Q1.「恐縮です」で感謝の気持ちを表す例文は?
「恐縮です」は、相手の気づかいや厚意に対して感謝の気持ちを表す言葉です。ビジネスシーンで使用する場合、相手がしてくれた行為を述べたうえで「恐縮です」と続けると良いでしょう。
例文
・この度は弊社までお越しいただき、大変恐縮です
・このような機会をご用意いただき、恐縮です
Q2. 「恐縮ですが」と「恐れ入りますが」の違いは?
「恐縮ですが」と「恐れ入りますが」は、どちらも相手への感謝の気持ちや申し訳なさを表すフレーズです。比較すると「恐れ入りますが」のほうがよりやわらかい表現であるため、話し言葉で自然に使いたいときや大げさにしたくない場面で使うと良いでしょう。
例文
・お忙しいところ大変恐縮ですが、こちらの資料をお送りいただけますでしょうか
・恐れ入りますが、少しお待ちいただけますでしょうか
Q3. 「恐縮」と「申し訳ない」の違いは?
「恐縮」と「申し訳ない」はどちらも相手への「すみません」という気持ちを表す言葉ですが、使用する状況は異なります。「恐縮」は謙遜したり感謝を伝えたりするシーンで、「申し訳ない」は謝罪を行うシーンで使われます。また、クッション言葉として使う場合は「恐縮」より「申し訳ない」のほうがよりかしこまった印象となります。
正しい意味を理解して「恐縮です」を使いこなそう
- 「恐縮です」は相手の気づかいへ感謝の気持ちを表す言葉。
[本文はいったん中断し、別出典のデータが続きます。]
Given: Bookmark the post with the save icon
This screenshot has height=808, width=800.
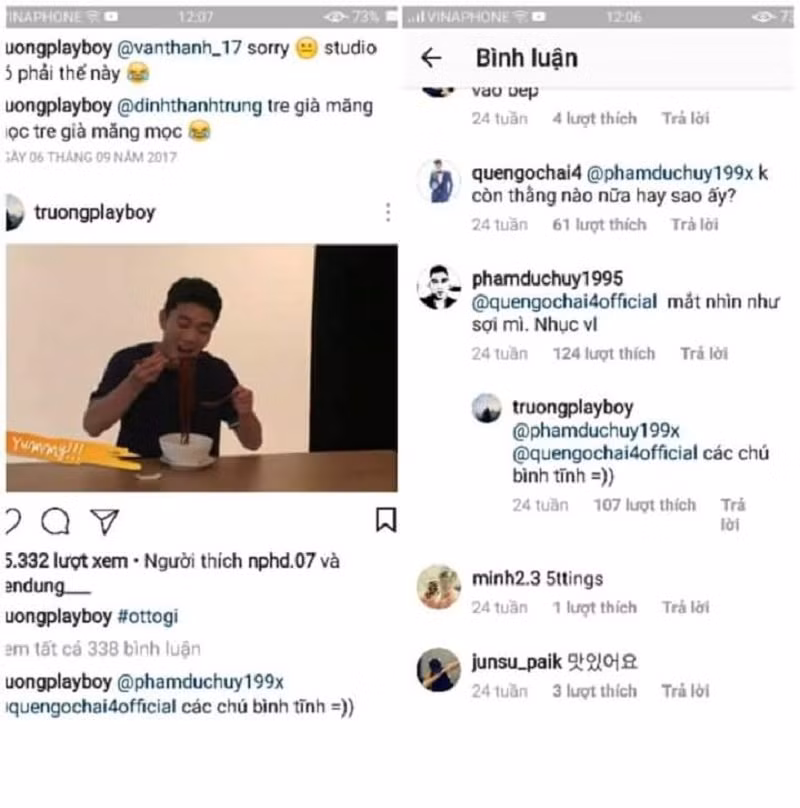Looking at the screenshot, I should click(x=386, y=519).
また、依頼の際などにクッション言葉としても使用される
- より強い気持ちを伝えたい場合は「大変恐縮です」がおすすめ
- 自分の失敗について謝罪する際は「申し訳ございません」を使用する
「恐縮です」は、上司や取引先など目上の人からの厚意に対し「ありがとうございます」と感謝を伝える言葉。また、相手に何かを依頼する際にクッション言葉として使用することも多いです。より強い気持ちを伝えたいなら「大変恐縮です」を使用し、よりやわらかい表現にしたなら「恐れ入ります」を使うと良いでしょう。
ただし、しっかりと謝罪しないといけない場面では「恐縮です」ではなく「申し訳ございません」など、謝罪の意味が込められたフレーズを使用してください。
正しい意味合いを理解し、大人のマナーとして「恐縮です」を使いこなしましょう。